• DATA SHOWN:
========

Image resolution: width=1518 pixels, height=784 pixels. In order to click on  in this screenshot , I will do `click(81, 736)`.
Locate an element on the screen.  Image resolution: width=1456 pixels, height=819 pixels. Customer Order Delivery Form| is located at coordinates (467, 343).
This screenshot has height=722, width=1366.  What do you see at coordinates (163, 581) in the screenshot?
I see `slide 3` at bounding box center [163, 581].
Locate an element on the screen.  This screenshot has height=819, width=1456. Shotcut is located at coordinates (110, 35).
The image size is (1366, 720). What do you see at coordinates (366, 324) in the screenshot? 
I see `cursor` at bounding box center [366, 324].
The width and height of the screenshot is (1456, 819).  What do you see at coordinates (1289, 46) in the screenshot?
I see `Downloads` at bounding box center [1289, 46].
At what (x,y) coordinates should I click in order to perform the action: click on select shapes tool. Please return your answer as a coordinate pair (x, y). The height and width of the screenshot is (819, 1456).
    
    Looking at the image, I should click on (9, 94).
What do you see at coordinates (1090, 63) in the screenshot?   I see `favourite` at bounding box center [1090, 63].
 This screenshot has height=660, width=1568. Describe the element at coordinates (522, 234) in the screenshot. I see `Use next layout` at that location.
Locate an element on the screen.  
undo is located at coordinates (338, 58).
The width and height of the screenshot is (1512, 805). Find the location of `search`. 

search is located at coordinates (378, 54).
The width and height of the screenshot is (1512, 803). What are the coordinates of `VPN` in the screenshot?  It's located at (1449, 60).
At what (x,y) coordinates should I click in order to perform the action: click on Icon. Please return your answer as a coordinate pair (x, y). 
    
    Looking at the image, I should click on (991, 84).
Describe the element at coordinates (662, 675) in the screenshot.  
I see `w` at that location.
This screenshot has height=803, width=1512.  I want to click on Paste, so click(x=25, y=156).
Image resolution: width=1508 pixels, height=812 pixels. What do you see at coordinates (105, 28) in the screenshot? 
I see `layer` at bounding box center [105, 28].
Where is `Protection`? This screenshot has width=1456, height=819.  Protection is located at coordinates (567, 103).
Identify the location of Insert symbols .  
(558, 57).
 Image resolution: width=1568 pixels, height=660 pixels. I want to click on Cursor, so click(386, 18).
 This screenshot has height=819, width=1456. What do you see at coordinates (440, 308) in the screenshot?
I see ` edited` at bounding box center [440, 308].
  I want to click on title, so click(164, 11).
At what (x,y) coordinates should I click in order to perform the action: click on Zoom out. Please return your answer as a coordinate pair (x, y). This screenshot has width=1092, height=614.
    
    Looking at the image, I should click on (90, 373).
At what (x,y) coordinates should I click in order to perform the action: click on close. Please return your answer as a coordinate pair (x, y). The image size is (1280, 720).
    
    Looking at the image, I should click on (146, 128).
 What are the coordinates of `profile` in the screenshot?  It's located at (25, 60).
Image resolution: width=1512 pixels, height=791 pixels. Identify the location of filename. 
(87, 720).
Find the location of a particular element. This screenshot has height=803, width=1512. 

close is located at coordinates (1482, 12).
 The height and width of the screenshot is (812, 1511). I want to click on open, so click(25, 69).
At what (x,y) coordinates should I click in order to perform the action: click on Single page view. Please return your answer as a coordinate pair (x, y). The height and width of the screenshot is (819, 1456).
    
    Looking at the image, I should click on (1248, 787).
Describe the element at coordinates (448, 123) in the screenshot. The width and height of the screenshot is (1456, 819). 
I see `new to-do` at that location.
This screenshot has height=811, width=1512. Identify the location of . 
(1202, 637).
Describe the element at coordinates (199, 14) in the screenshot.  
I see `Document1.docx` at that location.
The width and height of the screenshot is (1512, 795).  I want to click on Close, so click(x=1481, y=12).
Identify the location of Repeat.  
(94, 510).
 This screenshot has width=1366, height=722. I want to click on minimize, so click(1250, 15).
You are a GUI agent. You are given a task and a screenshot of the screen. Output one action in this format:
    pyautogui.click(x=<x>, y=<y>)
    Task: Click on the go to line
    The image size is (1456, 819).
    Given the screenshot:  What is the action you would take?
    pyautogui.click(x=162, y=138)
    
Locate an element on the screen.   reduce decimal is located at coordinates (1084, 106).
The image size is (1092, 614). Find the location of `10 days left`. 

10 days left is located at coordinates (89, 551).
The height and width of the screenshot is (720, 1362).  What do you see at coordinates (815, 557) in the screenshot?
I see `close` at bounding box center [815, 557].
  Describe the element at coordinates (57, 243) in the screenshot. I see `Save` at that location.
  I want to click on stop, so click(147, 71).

========

• EXERCISE:
Copy out the items word for word, from the line containing "The image size is (1092, 614)." through the last line of the items.

• WORKED ANSWER:
The image size is (1092, 614). Find the location of `10 days left`. 

10 days left is located at coordinates (89, 551).
The height and width of the screenshot is (720, 1362).  What do you see at coordinates (815, 557) in the screenshot?
I see `close` at bounding box center [815, 557].
  Describe the element at coordinates (57, 243) in the screenshot. I see `Save` at that location.
  I want to click on stop, so click(147, 71).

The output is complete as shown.